Protein Subunit Vaccines
Protein subunit vaccines, exemplified by Novavax, directly introduce purified pieces of the SARS-CoV-2 spike protein into the body. These vaccines may also include an adjuvant, an ingredient that enhances the immune response. Upon vaccination, the immune system recognizes these proteins and produces antibodies and activates T-cells.
Safety and Monitoring
The development of SARS-CoV-2 vaccines followed a rigorous scientific process, including multiple phases of clinical trials to ensure their safety and effectiveness. This process begins with preclinical assessment in laboratories and animal models. If promising, a vaccine candidate progresses to human testing.
Clinical Trial Phases
Clinical trials are conducted in three phases:
Phase 1 trials involve a small group of healthy volunteers (dozens) to assess initial safety, dosage, and immune response.
Phase 2 expands to hundreds of participants, further evaluating safety and immune responses across a diverse group, and determining the most effective dose.
Phase 3 trials are large-scale studies (thousands of volunteers) to confirm safety, assess effectiveness against the disease, and identify less common side effects.
Regulatory Approval
Following successful clinical trials, regulatory bodies like the U.S. Food and Drug Administration (FDA) review all collected data before authorizing or approving a vaccine for public use.
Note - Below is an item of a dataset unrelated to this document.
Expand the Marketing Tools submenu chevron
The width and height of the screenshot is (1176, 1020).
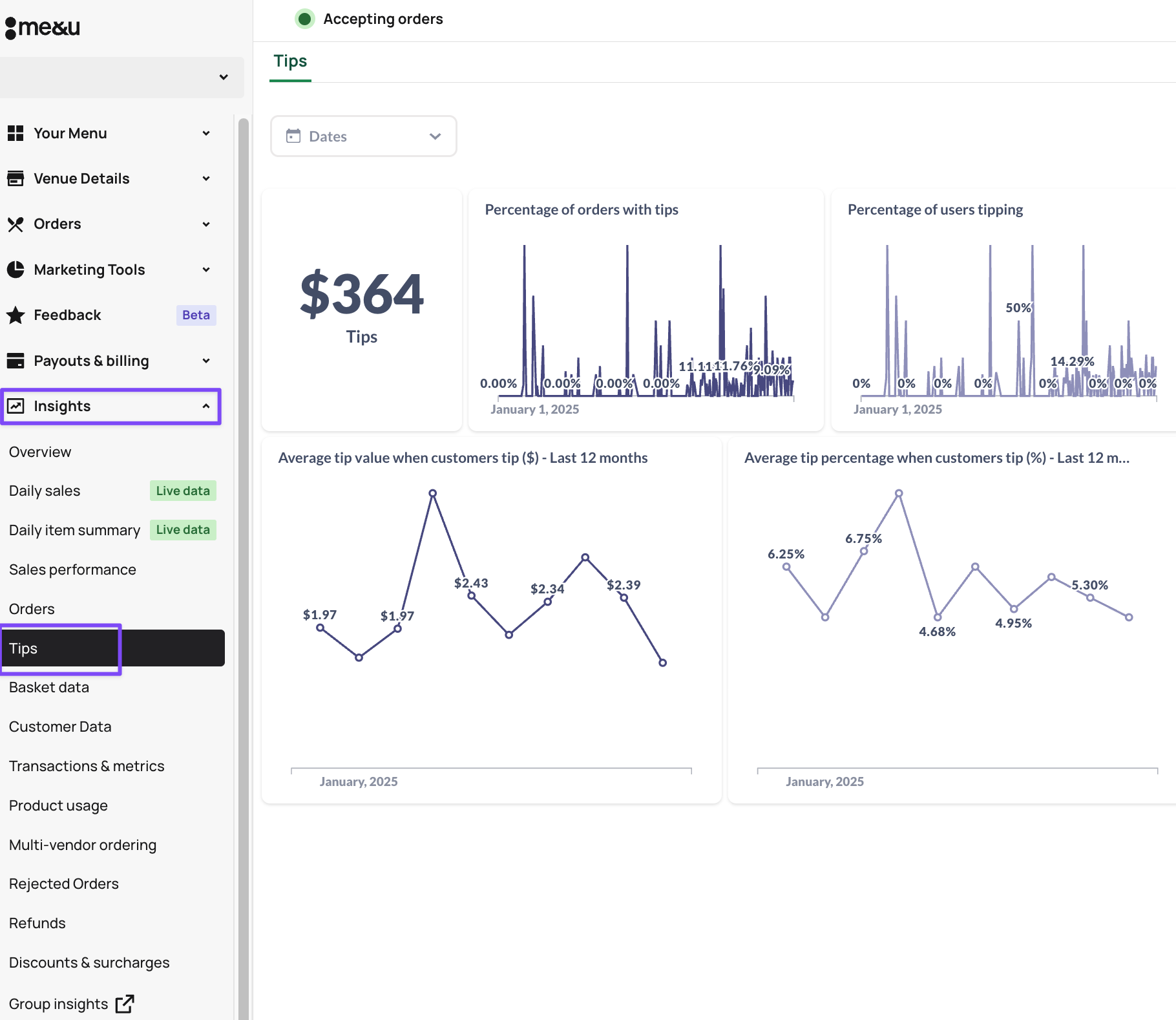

This includes detailed reviews of manufacturing processes and quality control. Initially, some vaccines received Emergency Use Authorizations (EUAs) during the pandemic, allowing rapid deployment while meeting high safety and effectiveness standards. Full approval, like that granted to Comirnaty (Pfizer-BioNTech), requires even more extensive data and follow-up.
Post-Market Surveillance
Post-market surveillance systems continuously monitor vaccine safety once they are in widespread use. The Vaccine Adverse Event Reporting System (VAERS), co-managed by the CDC and FDA, collects reports of potential side effects. Another system, v-safe, is a smartphone-based tool for vaccine recipients to report their health and symptoms. These systems help identify unexpected or rare adverse events for further investigation, such as myocarditis or pericarditis (rare heart inflammations observed more often in young males after mRNA vaccines) or very rare severe allergic reactions (anaphylaxis). Common, typically mild and temporary side effects include pain, redness, or swelling at the injection site, fever, fatigue, headache, muscle pain, and chills, which usually resolve within a few days.
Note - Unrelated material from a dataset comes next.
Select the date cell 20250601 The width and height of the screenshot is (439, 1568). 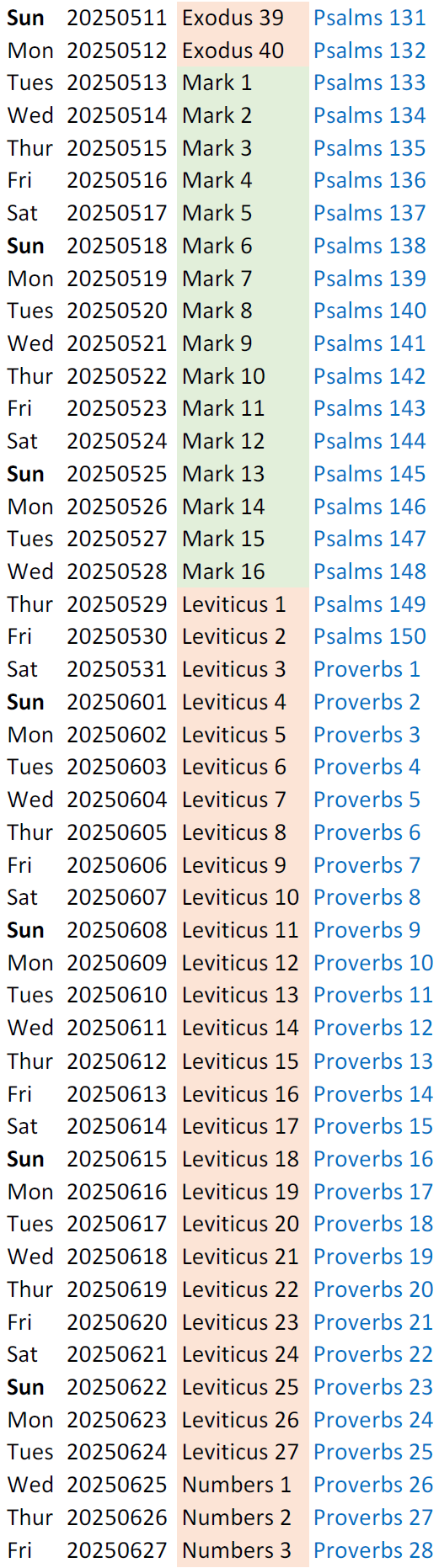point(117,702)
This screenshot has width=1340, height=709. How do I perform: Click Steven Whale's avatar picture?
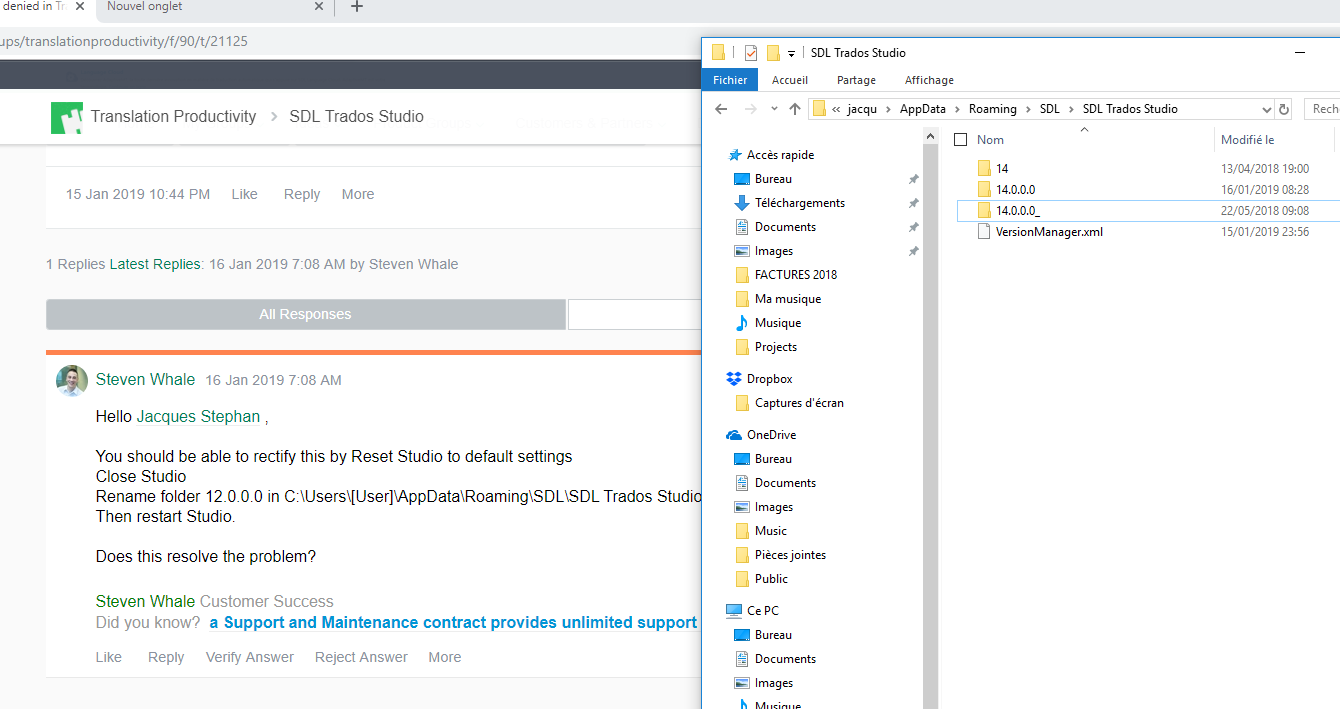pos(72,380)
The Public Health Impact of Vaccination
SARS-CoV-2 vaccination has significantly reduced the burden of COVID-19. Studies consistently show that vaccinated individuals have a lower risk of severe illness, hospitalizations, and death compared to unvaccinated individuals. This protection extends across various age groups, including older adults at higher risk of severe outcomes. For example, a 10% increase in vaccination coverage has been associated with an 8% reduction in mortality rates and a 7% reduction in case incidence at the population level.
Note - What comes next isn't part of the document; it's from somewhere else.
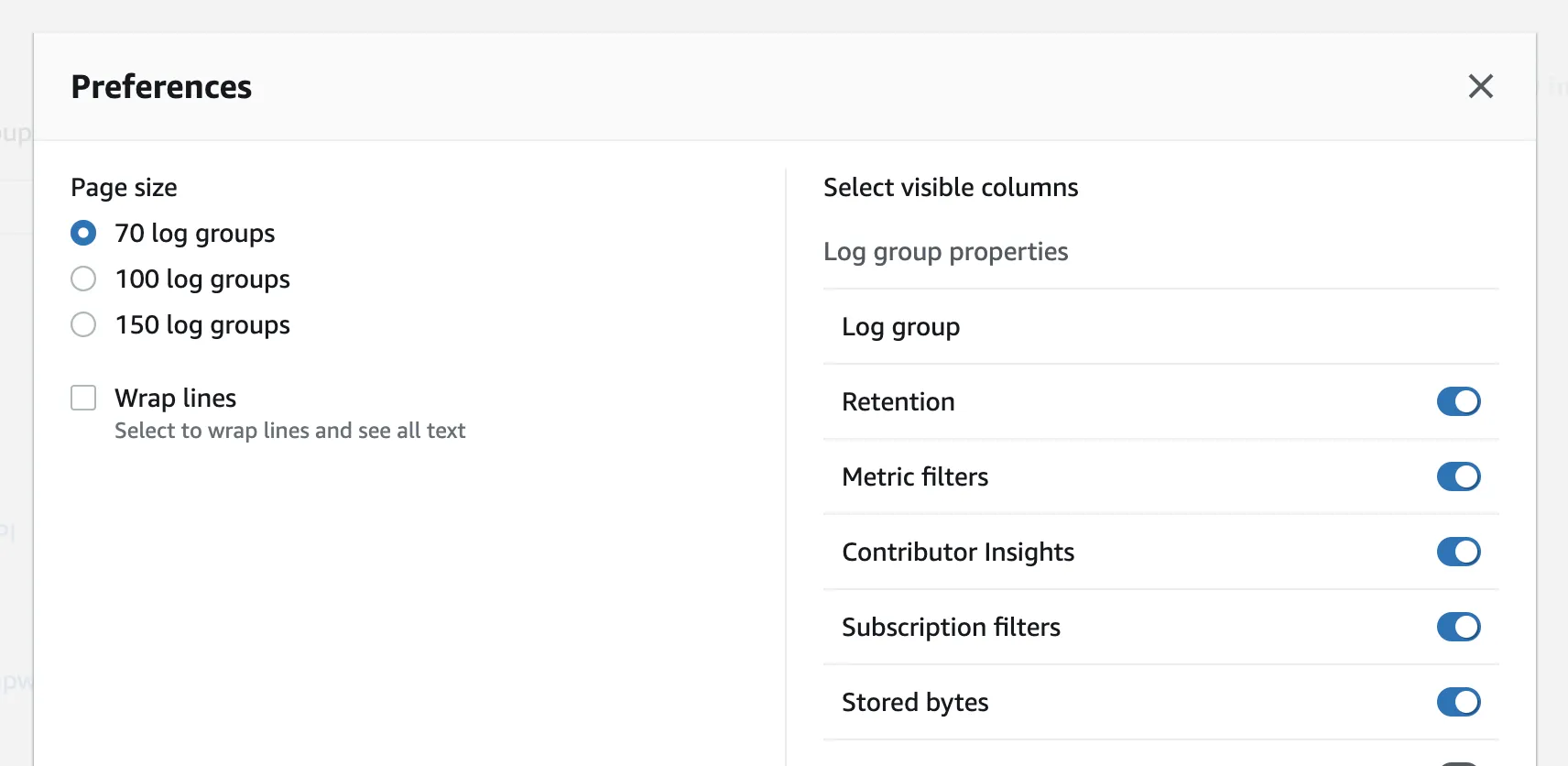Click the 'Stored bytes' label text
Vaccination also reduces virus transmission within communities. By lowering the likelihood of infection and the amount of virus an individual carries, vaccines help interrupt chains of transmission. This contributes to community protection, sometimes called population immunity, which helps safeguard vulnerable individuals unable to receive vaccines due to health conditions. While achieving classic “herd immunity” against SARS-CoV-2 is complex due to evolving variants and waning immunity, widespread vaccination still limits viral spread.
The broader societal benefits of vaccination are extensive. Reduced rates of severe illness and hospitalization lessen the strain on healthcare systems, preserving resources and capacity for other medical needs. Widespread vaccination also facilitates a return to more normal social and economic activities, contributing to economic recovery and improved overall societal well-being.